Documents detailing the war in Afghanistan obtained by The Washington Post paint a stark picture of missteps and failures in the American effort to pacify and rebuild the country. “We didn’t know what we were doing,” a retired Army general said. https://t.co/dTSPY09oSW
— The New York Times (@nytimes) December 9, 2019
La forma
Ci sono voluti tre anni di guerra legale perché i giornalisti del WaPo potessero arrivare al report di “Lessons Learned”, le trascrizioni delle indagini condotte dall’Ufficio dell’Ispettore Speciale per l’Afghanistan Reconstruction (SIGAR). Un lavoro che ammette come non ci fosse e non ci sia un accordo sugli obiettivi della campagna dell’esercito e tantomeno una exit strategy da quel territorio.
In una sezione dell’inchiesta si racconta anche passo passo quali siano stati i passaggi per ottenere i documenti. “La battaglia per ottenere le interviste sull’Afghanistan non ha stabilito alcun precedente legale, a differenza dei Pentagon Papers, il caso emblematico del 1971 in cui la Corte Suprema sostenne il diritto della stampa di pubblicare il report segreto del governo sul coinvolgimento degli Stati Uniti in Vietnam. Ma i due casi condividono un tema comune: una sfida ai tentativi del governo di nascondere la verità sui fallimenti strategici in una guerra lontana”.

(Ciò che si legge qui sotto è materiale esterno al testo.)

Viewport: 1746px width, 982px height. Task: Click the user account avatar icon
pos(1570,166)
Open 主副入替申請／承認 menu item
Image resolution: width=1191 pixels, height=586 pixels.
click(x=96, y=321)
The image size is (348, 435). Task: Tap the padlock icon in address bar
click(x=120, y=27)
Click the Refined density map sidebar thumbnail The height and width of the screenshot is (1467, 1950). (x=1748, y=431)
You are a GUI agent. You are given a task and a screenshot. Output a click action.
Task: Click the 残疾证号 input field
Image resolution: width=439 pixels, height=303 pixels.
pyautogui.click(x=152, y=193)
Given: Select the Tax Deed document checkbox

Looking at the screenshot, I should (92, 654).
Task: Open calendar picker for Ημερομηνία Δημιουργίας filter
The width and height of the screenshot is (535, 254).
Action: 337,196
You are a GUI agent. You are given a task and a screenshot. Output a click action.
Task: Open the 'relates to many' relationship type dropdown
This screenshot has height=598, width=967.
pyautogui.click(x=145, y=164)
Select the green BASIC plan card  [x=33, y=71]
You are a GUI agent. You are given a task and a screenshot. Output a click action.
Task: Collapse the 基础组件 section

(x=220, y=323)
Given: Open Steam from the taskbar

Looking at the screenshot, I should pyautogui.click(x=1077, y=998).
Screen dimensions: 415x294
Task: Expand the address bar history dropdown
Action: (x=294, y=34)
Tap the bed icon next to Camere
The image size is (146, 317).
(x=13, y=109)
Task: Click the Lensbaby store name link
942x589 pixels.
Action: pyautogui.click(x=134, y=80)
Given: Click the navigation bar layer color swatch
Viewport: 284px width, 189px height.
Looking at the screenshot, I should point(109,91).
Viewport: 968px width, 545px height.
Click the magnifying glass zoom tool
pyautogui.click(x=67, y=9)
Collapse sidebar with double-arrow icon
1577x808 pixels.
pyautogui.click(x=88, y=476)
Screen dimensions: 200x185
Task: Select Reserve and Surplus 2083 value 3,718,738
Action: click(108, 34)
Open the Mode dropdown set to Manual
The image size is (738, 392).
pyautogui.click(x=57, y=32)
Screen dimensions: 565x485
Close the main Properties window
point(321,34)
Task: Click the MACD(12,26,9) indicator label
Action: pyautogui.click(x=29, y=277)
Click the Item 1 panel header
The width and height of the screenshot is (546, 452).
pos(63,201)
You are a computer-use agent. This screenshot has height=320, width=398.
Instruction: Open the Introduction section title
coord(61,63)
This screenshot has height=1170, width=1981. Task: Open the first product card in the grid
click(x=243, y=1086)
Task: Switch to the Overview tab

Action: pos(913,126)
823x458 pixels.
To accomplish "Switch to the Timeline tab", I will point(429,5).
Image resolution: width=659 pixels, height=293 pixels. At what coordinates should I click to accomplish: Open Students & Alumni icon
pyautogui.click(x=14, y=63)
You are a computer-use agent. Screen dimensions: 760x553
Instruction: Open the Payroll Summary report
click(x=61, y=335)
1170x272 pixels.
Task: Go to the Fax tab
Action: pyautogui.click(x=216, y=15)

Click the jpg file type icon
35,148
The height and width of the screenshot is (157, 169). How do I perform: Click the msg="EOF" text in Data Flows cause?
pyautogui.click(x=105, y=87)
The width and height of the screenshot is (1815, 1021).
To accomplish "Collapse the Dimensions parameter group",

Il Post ha ottenuto anche centinaia di appunti dell’ex segretario di Stato Donald Rumsfeld attraverso il National Security Archive, un istituto di ricerca no-profit, che erano conosciuti come “fiocchi di neve”. I memo sono brevi istruzioni o commenti che il leader del Pentagono ha dettato mentre la guerra era in atto. Il Post nel testo dell’introduzione alla sua inchiesta scrive: “Insieme, le interviste e i memo di Rumsfeld rivelano una storia segreta e non artefatta del conflitto e offrono nuove intuizioni su come tre amministrazioni presidenziali hanno fallito per quasi due decenni a mantenere le promesse di porre fine alla guerra”.
Come accade al di fuori dei confini definiti della carta e delle pagine chiuse, il digitale consente nuovi sviluppi dell’inchiesta grazie alla richiesta di informazione dalla redazione nei confronti dei lettori. La prima “puntata” degli Afghanistan Paper, infatti, si chiudono con un appello:
“Se hai informazioni da condividere su The Afghanistan Papers, contatta The Post all’indirizzo afghanpapers@washpost.com.
Tu o uno dei tuoi familiari siete stati coinvolti nella guerra in Afghanistan? Raccontaci delle tue esperienze”. E si apre un modulo per inviare informazioni alla redazione.